Ambulance Interior

Imagine you have chest pains. Someone near you calls 911. At dispatch, two ambulances are sent for you. One has paramedics who will do their best to keep you alive, especially if you go into cardiac arrest; the medical workers in the other ambulance have a different purpose in mind–and that ambulance remains hidden. Before the ambulance arrives, your heart stops. A bystander begins CPR, and the ambulance arrives five minutes after that. Paramedics work on you for a half hour, then “call the code,” in effect, pronounce you dead. The paramedics working on you do not know about the other ambulance until their supervisor tells them to call the code. You are then transported to the other ambulance, and CPR is resumed. The other ambulance is marked, “Organ Preservation Unit.” CPR will be continued, not to save your  life, but to preserve your kidneys–and perhaps other organs–which will be removed after you arrive at the hospital. Those organs will be transplanted into others.

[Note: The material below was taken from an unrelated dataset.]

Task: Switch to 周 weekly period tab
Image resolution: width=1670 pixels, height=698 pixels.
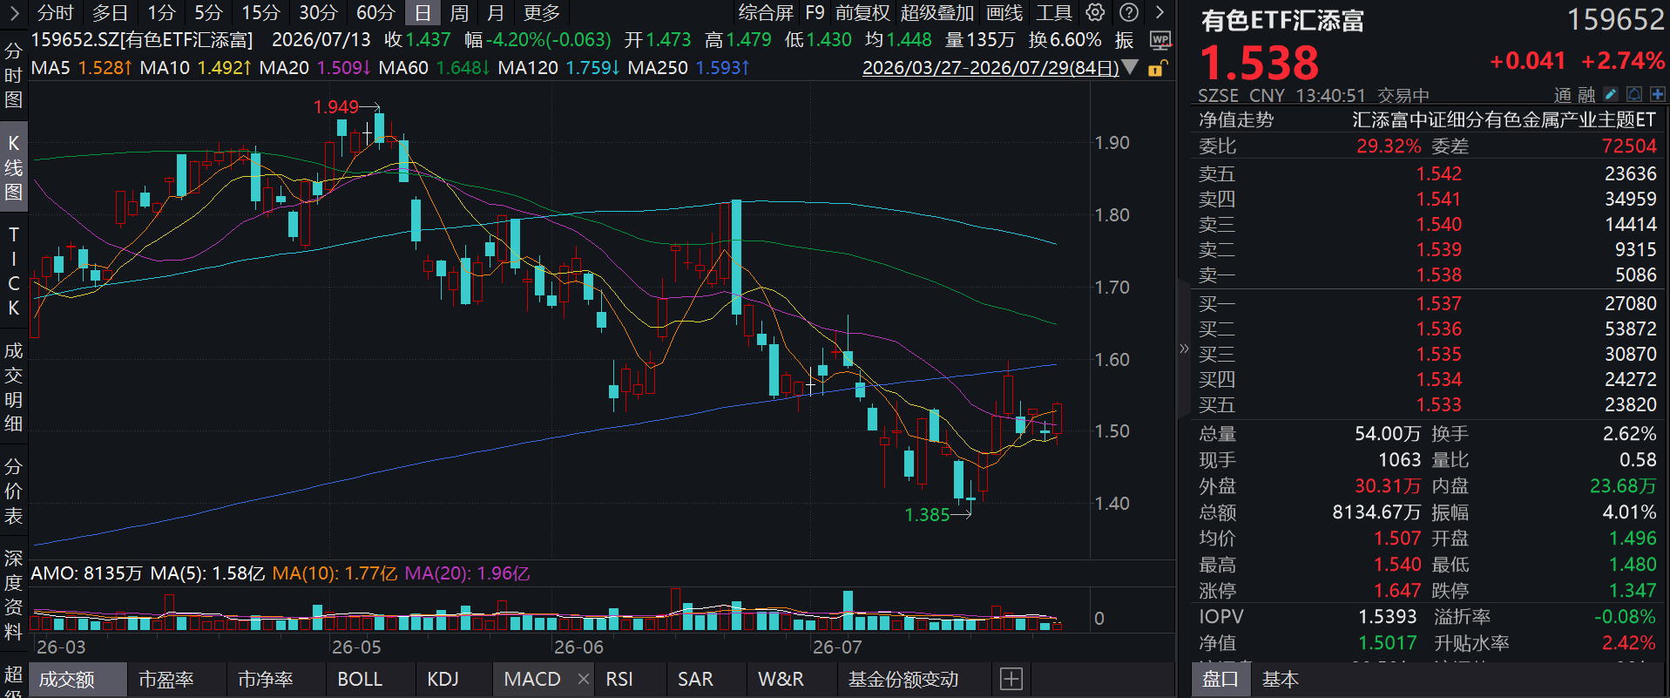Action: [459, 13]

$1.5 million dollars of your federal taxpayer’s money is going to such a program in New York City. This practice is fraught with ethical problems. First, even if paramedics on a specific case do not know for sure whether the other ambulance is present, this program is public knowledge (there is a story in the December 1, 2010 New York Times about it). Any paramedic who receives a cardiac arrest or heart attack call will know that the other ambulance may be waiting. This could bring psychological pressure on the paramedics to stop CPR earlier than they would like. In addition, there are cases, especially early in the history of CPR, in which individuals with normal body temperature were successfully resuscitated after more than 30 minutes of CPR. It is clear that just because a patient has 30 minutes of CPR, this does not mean that the patient is dead; the brain can still be living and the heart resuscitatible. What would happen if the person’s heart restarted after the delay between stopping and resuming CPR? And even if the heart does not restart, the patient is only “dead” in a clinical, not a biological sense. It is removing the patient’s organs that kills the patient. This is medicine not to benefit the patient but to preserve organs, and it violates the fundamental end of medicine to “do no harm” (nonmaleficence). How much permission or informed consent can be given by families in such situations? Are the organ transplanters so desperate for organs that they will violate any principle of decency and medical ethics in order to obtain more organs? No utilitarian justification can make up for the distortion of moral medicine in this “trial” policy. It should be stopped immediately.